EXTRACTED TEXT:
* * * *

TEHRAN : Iran’s business deals with 15 neighboring countries stood at 92.26 million tons worth $46.25 billion during the 11 months to Feb. 19, according to the latest data released by the Islamic Republic of Iran’s Customs Administration.
The UAE was Iran’s biggest trade partner with 21.3 million tons worth $18.8 billion. It was followed by Turkey with 18.78 million tons worth $10.31 billion and Iraq with 30.36 million tons worth $9.27 billion.
Total exports to neighbors stood at 70.26 million tons worth $23.53 billion.
Iraq with 28.02 million tons worth $8.22 billion was the biggest export destination. It was followed by Turkey with 15.3 million tons worth $5.61 billion, the UAE with 9.84 million tons worth $4.23 billion, Afghanistan with 3.85 million tons worth $1.66 billion and Pakistan with 2.63 million tons worth $1.13 billion.
Total imports from neighboring countries during the period hit 22 million tons worth $22.72 billion.
Shipments mainly came from the UAE with 11.46 million tons worth $14.57 billion, Turkey with 3.47 million tons worth $4.7 billion, Russia with 3.26 million tons worth $1.45 billion, Iraq with 2.35 million tons worth $1.05 billion and Oman with 925,442 tons worth $515.12 million.

* * * *

Extracted records:
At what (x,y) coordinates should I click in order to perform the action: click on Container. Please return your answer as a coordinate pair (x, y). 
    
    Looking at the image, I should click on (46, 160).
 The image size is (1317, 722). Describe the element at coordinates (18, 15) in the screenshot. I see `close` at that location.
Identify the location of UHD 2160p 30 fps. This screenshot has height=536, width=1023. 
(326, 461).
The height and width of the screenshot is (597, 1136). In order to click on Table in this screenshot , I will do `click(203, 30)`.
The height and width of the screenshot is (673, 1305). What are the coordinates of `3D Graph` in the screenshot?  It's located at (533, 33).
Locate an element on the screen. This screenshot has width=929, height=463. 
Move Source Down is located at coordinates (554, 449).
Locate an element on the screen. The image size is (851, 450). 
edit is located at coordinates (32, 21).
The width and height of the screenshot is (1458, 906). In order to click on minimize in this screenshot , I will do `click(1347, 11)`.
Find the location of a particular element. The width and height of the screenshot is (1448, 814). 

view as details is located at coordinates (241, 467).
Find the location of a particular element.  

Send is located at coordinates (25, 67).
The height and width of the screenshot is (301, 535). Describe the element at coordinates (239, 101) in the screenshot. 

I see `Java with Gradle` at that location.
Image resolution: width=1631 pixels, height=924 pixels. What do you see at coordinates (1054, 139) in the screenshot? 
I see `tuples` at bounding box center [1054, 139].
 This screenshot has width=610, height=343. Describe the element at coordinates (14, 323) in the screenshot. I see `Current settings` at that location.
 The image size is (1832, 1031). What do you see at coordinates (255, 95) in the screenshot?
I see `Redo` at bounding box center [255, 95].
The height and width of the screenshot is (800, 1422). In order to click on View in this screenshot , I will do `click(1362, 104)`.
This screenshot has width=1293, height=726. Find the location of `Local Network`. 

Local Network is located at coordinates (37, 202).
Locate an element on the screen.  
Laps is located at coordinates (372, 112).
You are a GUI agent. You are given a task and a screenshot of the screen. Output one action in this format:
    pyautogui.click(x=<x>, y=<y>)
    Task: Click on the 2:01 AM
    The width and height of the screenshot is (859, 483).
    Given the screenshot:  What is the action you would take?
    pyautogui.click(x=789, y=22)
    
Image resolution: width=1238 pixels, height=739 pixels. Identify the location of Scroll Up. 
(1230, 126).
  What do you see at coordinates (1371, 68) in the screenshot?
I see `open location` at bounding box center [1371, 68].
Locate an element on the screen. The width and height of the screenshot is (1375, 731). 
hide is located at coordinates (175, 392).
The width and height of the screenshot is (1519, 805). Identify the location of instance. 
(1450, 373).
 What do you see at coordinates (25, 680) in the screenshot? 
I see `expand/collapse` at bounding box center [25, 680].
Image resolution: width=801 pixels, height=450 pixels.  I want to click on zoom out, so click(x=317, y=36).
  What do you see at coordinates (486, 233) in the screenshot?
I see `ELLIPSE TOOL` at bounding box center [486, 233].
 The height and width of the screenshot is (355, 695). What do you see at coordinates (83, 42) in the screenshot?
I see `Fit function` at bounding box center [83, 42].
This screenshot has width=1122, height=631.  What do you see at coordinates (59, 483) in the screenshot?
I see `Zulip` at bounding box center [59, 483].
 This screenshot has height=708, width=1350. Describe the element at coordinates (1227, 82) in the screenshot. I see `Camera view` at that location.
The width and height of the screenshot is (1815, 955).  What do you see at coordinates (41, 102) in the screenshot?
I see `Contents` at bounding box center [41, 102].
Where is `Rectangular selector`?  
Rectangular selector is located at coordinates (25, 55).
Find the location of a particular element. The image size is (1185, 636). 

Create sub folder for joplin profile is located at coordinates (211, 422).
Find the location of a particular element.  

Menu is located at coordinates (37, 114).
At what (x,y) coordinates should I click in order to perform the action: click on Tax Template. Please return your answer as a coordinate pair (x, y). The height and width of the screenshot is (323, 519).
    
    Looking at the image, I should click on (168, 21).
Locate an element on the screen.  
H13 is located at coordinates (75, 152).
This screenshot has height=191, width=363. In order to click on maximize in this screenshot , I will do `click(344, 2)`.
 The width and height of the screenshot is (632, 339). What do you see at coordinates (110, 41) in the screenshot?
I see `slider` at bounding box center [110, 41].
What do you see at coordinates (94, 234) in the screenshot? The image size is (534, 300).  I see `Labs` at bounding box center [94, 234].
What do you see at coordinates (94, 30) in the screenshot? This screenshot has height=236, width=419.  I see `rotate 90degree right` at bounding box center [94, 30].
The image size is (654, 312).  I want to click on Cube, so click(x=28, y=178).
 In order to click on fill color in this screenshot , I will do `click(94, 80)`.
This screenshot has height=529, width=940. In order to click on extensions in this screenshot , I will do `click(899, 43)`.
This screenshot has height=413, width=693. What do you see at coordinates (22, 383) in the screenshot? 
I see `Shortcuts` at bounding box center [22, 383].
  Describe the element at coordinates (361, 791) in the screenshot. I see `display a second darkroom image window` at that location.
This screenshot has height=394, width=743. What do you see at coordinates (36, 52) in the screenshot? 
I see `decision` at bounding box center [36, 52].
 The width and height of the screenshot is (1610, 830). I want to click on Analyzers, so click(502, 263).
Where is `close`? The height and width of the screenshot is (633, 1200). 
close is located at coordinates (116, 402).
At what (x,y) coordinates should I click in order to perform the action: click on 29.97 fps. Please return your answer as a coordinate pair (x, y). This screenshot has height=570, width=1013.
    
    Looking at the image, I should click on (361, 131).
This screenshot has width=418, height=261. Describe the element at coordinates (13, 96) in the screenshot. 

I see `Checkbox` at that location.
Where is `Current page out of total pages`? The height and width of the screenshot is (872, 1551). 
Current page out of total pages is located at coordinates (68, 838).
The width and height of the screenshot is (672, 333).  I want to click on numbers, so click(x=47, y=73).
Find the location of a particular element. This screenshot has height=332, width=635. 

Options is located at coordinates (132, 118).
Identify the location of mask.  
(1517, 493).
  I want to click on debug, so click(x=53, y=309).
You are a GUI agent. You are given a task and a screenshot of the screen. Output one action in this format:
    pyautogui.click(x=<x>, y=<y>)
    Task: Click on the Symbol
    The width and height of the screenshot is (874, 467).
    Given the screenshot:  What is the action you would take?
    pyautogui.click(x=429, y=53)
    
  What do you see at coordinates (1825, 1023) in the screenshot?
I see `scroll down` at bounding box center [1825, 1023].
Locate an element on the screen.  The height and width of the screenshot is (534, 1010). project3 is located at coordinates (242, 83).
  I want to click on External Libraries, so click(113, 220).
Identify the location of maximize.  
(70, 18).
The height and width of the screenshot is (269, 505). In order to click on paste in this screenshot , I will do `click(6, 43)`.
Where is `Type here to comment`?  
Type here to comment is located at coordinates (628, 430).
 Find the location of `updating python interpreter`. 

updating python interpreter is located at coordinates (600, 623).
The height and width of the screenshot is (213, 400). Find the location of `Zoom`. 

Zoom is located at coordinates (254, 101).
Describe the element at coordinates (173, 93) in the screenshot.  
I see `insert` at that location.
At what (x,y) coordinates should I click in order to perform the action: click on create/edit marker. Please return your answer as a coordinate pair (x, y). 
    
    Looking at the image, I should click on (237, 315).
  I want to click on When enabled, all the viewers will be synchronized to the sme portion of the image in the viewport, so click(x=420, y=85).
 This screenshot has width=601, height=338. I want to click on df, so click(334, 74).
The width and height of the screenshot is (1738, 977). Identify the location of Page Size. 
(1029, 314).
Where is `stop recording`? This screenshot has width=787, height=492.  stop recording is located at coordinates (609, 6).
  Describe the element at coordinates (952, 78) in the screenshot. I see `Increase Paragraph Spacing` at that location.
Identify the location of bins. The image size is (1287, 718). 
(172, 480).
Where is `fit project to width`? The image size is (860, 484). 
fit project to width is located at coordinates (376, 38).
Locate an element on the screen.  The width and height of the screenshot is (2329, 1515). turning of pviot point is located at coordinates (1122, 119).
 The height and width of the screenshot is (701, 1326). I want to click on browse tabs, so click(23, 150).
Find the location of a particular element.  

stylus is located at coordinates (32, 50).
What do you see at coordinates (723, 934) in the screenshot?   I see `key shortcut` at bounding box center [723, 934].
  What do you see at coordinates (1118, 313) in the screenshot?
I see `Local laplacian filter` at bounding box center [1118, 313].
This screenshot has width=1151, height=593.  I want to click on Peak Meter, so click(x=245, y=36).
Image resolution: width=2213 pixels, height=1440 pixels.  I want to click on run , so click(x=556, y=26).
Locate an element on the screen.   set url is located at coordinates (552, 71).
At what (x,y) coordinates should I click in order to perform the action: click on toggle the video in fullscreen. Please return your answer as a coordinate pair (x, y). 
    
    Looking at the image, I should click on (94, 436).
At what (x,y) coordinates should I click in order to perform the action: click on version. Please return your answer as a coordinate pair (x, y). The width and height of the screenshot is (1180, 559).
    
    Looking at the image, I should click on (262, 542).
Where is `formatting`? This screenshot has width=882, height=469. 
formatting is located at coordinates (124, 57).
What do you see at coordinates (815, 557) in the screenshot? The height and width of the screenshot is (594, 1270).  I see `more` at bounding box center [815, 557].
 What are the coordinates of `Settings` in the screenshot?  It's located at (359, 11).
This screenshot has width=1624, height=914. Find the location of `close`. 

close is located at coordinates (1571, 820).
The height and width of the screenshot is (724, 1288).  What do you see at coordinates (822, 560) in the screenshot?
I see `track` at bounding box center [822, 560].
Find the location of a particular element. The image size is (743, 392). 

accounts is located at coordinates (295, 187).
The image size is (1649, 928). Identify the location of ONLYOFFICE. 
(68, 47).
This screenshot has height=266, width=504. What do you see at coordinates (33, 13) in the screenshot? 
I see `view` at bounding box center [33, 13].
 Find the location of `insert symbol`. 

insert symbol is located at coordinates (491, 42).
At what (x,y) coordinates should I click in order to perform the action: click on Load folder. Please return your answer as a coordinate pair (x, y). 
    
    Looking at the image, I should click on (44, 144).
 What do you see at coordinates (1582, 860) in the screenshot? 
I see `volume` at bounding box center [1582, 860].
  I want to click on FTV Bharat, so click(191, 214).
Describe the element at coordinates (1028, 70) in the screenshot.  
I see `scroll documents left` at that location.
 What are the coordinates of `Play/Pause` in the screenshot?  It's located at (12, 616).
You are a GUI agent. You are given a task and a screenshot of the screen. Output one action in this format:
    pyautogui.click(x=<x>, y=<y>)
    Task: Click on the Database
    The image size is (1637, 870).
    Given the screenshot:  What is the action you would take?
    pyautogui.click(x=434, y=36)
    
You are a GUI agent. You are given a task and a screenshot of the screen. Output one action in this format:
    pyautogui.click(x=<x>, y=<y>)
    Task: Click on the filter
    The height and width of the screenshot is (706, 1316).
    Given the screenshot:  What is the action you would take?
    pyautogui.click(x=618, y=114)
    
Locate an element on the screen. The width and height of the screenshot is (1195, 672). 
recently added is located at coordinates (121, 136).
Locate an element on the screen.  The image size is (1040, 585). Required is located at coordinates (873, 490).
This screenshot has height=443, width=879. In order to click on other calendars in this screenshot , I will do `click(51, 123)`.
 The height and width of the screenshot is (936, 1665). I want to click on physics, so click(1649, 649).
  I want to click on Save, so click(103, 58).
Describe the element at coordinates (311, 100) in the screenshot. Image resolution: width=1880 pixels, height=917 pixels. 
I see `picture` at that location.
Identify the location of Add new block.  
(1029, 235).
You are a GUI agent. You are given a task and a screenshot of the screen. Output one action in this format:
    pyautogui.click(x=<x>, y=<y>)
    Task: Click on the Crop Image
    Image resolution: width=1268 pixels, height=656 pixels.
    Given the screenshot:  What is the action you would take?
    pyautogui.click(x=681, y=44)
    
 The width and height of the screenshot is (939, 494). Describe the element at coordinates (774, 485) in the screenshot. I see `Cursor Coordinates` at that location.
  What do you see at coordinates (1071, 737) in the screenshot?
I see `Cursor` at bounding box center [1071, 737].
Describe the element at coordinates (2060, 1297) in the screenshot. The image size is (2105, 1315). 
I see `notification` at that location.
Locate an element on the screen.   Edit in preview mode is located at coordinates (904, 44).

* * * *

Quote the passage of the Iran trade report above from "Total exports to" to "worth $22.72 billion.".

RIGHT ANSWER:
Total exports to neighbors stood at 70.26 million tons worth $23.53 billion.
Iraq with 28.02 million tons worth $8.22 billion was the biggest export destination. It was followed by Turkey with 15.3 million tons worth $5.61 billion, the UAE with 9.84 million tons worth $4.23 billion, Afghanistan with 3.85 million tons worth $1.66 billion and Pakistan with 2.63 million tons worth $1.13 billion.
Total imports from neighboring countries during the period hit 22 million tons worth $22.72 billion.